Point (de vue) sur la crise ivorienne

Jeune franco-ivoirienne et non partisane, j'enquête afin de mieux comprendre l'actuel conflit en Côte d'Ivoire. C'est donc une vision objective du conflit que je vous propose là.

26 mars 2011

"Au bas mot" même dit quoi ? (Pamphlet)

Discours de Obama au peuple ivoirien. Consulter l'intégralité traduit en français sur le site afreekelection.

Obama parlant des options disponibles pour la Côte d'Ivoire:

"L'une est celle où Laurent Gbagbo et ses partisans s'accrochent au pouvoir, ce qui ne mènera qu'à plus de violence, à plus de civils innocents blessés et tués et à un plus grand isolement diplomatique et économique."

  • Le message est clair, les Etats-Unis ne voient aucune autre alternative à celle du départ de Gbagbo et persisteront dans l'isolement diplomatique et économique de la Côte d'Ivoire. Que pense Obama de ces milliers de sympatisans de Gbagbo qui se sont réunis le Samedi 26 Mars à Abidjan ? La presse internationale s'en est fait l'échos (en bien comme en mal): L'Express, Reuters, LeMonde, France2, etc. Des images sont également disponibles via Abidjan.net. Il est difficile de croire que Gbagbo, l'impopulaire, arrive encore autant à mobiliser les foules...
  • Il faut condamner la violence, ok. D'ailleurs le Brésil reconnaît que "La violence est exercée des deux côtés" (DirectScoop.net) et donc du camp Gbagbo comme Ouattara. Ainsi, les proches de Gbagbo, responsables d'actes de violence, méritent d'être condamnés et la Communauté Internationale s'en chargera sans problème. Mais que dit cette même Communauté Internationale des actes commis par les rebelles ? Faut-il saluer leurs actes de violence et de barbarisme perpétrés sur les civils depuis 2002 ? Si oui, au nom de quel principe ? A ma connaissance, l'ONU n'a, à ce jour, décidé d'aucune condamnation envers les rebelles.

"Celle où les Ivoiriens reprennent leur pays en main et rebâtissent une économie florissante qui naguère faisait l'admiration de l'Afrique, et où la Côte d'Ivoire est de nouveau accueillie dans le giron des nations."

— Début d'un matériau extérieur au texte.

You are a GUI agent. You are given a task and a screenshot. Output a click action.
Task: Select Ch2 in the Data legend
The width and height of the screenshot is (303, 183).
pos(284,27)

  • Il y a longtemps déjà, Monsieur Obama, que les Ivoiriens se prennent en charge. Mais il est relativement difficile de progresser lorsque la moitié d'un pays est occupée depuis presque 10 ans déjà par des rebelles armés qui demeurent incondamnés. De plus, ces-derniers jouissent des richesses de la portion du pays occupée et y collectent l'impôt. Tout ça au nom d'une rebellion dont les Ivoiriens n'ont jamais compris les fondements.